Take the money and run.

That phrase used to echo in my brain when Chris and I were nerving ourselves to get out of England. We were both what Mary Brown would call quitters I suppose if she hadn’t been too fond of us to make judgements. Too fond of Christopher at any rate, I was never quite sure what she felt about me. Mary and Matthew; they were our best friends. Now Matthew is ill, and I haven’t written… It’s been two years. He might be dead.

I don’t like illness, I don’t like to be near it, I’ve been allergic to illness since the horrible millennium when half my days passed in a stinking sickroom… it was one of the reasons why I wanted Benjy, his firm young body gleaming with health. I’ve never gone in for illness myself, though in this wretched place it’s a miracle we’re not dead of the heat or the disgusting food… can I ever have thought fried plantain exotic?

I’d always wanted to go to South America, but Christopher always made excuses. I imagined the jungle as flamboyant and brilliant; I hadn’t quite imagined the killing heat or the red mud after the rain falls, sucking at your shoes, sucking at your ankles, turning to choking dust when it dries. No one who hasn’t actually been here could imagine the number of biting things or the utter poverty of the villages. Not that there are many villages; even Bolivians disdain these lowlands. That’s why we’ve come here, because they’re poor. Because poor people will do things for money, though so far nothing’s gone right for us.

The servicio higienico … nothing was ever more misnamed.
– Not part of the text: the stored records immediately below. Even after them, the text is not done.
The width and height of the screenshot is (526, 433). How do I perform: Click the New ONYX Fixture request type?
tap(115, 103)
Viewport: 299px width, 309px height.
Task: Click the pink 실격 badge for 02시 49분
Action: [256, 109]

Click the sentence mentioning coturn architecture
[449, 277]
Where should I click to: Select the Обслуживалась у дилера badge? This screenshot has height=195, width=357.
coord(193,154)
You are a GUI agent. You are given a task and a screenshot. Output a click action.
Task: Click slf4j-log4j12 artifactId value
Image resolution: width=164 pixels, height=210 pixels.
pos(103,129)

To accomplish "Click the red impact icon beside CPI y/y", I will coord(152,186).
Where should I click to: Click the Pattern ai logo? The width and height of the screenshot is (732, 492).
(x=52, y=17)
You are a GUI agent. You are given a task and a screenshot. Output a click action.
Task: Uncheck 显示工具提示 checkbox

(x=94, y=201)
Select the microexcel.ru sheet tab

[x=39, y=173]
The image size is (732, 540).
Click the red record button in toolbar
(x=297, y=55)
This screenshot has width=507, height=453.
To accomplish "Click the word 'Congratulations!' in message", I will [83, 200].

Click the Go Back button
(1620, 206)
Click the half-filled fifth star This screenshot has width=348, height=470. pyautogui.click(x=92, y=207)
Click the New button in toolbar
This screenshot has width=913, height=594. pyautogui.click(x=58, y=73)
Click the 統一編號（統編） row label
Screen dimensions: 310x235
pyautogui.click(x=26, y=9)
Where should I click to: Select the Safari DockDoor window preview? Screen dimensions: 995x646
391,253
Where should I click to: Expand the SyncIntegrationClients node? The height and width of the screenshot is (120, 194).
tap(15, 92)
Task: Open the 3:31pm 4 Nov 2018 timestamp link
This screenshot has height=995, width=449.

We’ve been here for months but I still can’t believe that the lavatories can’t cope with toilet paper. If you’re lucky there’s a wastebin to drop it in. In our first hotel I complained to the manager that our wastebin was nearly always full. ‘Tiralo al suelo pues señora,’ he said. Drop it on the floor! And that’s what they do! They’re animals, and besides, they thwart me. We brought them our dreams, Benjamin and I. Our dreams and our money, but they make us wait. I’ve never liked waiting. It makes me angry.

Luckily the local booze is good. I like my drink, I need it here. I don’t get drunk, I despise drunkenness, but I drink a little more than I used to, when life was easier, when I was… younger.

I don’t want to say when I was young, because I’m not old yet, I don’t look old… why doesn’t Benjamin come back? Why is there never any ice for my drinks? If I think about ice I can almost come, imagining it sliding down my forearm, imagining it sliding between my hot breasts and over my nipples which ache with heat…

If Benjamin was here we might make love. This rat-hole’s unbearable on my own, if nothing is settled within the week we shall have to get out, I’ll have to get out, I’m a quitter, you see, a fly-by-night.

Why does everyone think it’s weak to escape? I’ve always thought it took tremendous daring. Christopher and I escaped. The pisco is making me sentimental, but it’s not just the drink, we were of one mind, we were travellers, we loved to move, we were in love with the world as well as each other, I haven’t forgotten, I merely pretend…

And we did escape, it was glorious.

8. Christopher: Venice, 2005

Burning thirst in the middle of the night oh God I need water horribly alone…

Three in the morning; the most hopeless time. No more sleep for me tonight. Yet I fell asleep so happily, big with alcohol and sentiment. Now I am worthless, shrivelled, small. Now no woman would look at me.

If I could have two minutes with Alex. If I could see her face to face — (I hope it is lined, and sunken. I hope South America has yellowed it. I hope that no one else would want her, no, I am mad, she is beautiful, of course she is, she could not change) — I should make her answer me.